A supplemental agent
What is the MOA of antacids?
What byproducts are produced as a result? (3)
They combine with H+ ions.
Water, CO2, Cl-
What are antacids capable of doing at higher doses?
Increase LES tone
Antacids do NOT…
What might be possible as a result?
Do NOT reduce acid secretion or production.
Rebound acid production is possible.
Calcium
Onset:
DOA:
ANC:
Onset: rapid
DOA: long
ANC: very good
Aluminum
Onset:
DOA:
ANC:
Onset: slow
DOA: short
ANC: fair/weak
Magnesium
Onset:
DOA:
ANC:
Onset: rapid
DOA: long
ANC: good
Sodium
Onset:
DOA:
ANC:
Onset: rapid
DOA:short
ANC: fair/good
Simethicone is a…
What does it aid in?
A surfactant - reduces surface tension.
Aids in expulsion of gas.
Adverse effects of Aluminum (4)
Constipation
Hypophosphatemia (can be used acutely for hyperphosphatemia)
Renal osteodystrophy (ESRD)
Encephalopathy
Adverse effects of Magnesium (2)
Diarrhea
Hypermagnesemia
Adverse effects of Calcium (4)
Constipation
Hypercalcemia
Hypophosphatemia (can be used for hyperphosphatemia)
Calcium-based kidney stones
What causes “Milk-Alkali Syndrome”?
Occurs due to hypercalcemia and results in nephropathy and metabolic alkalosis.
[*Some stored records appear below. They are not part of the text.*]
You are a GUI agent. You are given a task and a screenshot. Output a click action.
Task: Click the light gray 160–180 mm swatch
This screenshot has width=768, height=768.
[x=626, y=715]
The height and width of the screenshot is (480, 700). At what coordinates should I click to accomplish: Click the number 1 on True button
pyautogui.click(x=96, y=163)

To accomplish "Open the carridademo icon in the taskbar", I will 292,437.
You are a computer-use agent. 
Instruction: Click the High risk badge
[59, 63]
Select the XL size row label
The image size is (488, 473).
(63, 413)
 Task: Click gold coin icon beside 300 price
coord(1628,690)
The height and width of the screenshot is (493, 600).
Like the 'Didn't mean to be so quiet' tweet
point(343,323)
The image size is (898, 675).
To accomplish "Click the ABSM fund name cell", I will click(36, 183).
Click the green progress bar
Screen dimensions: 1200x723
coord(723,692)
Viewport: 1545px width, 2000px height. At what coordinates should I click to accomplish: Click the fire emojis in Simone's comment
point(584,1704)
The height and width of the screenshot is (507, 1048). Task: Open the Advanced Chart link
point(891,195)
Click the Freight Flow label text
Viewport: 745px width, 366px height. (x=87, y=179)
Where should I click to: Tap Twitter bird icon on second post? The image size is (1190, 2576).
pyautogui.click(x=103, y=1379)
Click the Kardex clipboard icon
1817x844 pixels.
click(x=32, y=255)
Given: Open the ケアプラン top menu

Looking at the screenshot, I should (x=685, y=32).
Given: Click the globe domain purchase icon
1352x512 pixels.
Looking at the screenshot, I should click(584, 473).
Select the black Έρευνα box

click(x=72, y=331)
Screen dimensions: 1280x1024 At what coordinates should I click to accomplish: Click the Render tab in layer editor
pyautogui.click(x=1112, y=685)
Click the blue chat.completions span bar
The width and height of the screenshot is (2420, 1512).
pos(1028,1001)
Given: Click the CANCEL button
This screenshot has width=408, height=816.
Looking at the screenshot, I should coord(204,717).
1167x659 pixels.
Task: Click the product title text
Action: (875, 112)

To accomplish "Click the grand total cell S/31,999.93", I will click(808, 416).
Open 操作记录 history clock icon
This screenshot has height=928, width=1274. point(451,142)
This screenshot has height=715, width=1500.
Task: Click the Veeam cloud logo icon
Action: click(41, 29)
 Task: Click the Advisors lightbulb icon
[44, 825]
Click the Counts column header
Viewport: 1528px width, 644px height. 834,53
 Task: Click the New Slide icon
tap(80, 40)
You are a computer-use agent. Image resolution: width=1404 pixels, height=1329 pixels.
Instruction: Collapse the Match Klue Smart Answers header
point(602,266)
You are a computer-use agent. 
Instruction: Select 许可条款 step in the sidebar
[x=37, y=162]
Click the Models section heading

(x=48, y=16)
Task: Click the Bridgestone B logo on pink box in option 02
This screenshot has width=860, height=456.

Adverse effects of Sodium (3)
Gas
Hypernatremia
Metabolic alkalosis
What are “common, important patient factors” in determining an antacid for a patient? (4)
Dosage form/paliability
Presence of renal or CVD
Electrolyte status
Diseases associated with diarrhea and constipation
Antacids should never be taken…
With another med at the same time.
When should antacids be taken?
1-2 hrs. prior to other meds or 2-4 hrs. after.